In a sign that the trade war is hurting Chinese business, lending in July fell on weak demand. Grace Zhu reports in The Wall Street Journal:
Lending by Chinese financial institutions slumped in July on weakening demand, signaling further economic headwinds from trade tensions with the U.S. and potentially paving the way for more stimulus efforts by Beijing’s policy makers.
Chinese banks issued 1.06 trillion yuan ($150.2 billion) of new yuan loans in July, down from 1.66 trillion yuan in June, the People’s Bank of China said on Monday—lower than the median forecast of 1.25 trillion yuan by economists polled by The Wall Street Journal.
A protracted trade war with the U.S. has dented market confidence as companies scale back investment plans amid increasing uncertainties, reducing their borrowing needs.
“The lower-than-expected credit growth reflects weak demand in the real economy,” said Liu Xuezhi, an economist with Bank of Communications.
Total social financing, a measure of credit in the economy, stood at 1.01 trillion yuan in July, as some nonbank financial institutions withdrew credit they issued earlier.
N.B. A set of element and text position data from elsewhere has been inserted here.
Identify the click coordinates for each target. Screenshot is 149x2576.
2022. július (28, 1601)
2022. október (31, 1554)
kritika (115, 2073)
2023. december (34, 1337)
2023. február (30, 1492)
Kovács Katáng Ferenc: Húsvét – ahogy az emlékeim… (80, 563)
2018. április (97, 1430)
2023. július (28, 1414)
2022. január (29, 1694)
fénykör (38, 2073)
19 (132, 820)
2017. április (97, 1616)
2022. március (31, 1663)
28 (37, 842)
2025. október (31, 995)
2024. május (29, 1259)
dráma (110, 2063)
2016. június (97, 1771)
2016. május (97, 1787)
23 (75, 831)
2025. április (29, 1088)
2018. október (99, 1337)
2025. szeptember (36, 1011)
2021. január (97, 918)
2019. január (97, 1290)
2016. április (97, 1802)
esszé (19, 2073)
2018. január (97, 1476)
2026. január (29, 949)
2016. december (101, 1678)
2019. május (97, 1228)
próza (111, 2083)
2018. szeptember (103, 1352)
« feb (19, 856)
In June, total social financing was at 2.26 trillion yuan.
According to official data, the sharp month-over-month pullback was largely the result of steep declines in entrusted loans, trust loans and undiscounted bankers’ acceptances—unconventional loans known as “shadow bank lending.” The contraction may reflect a recent regulatory crackdown on shadow financing to property developers, economists say.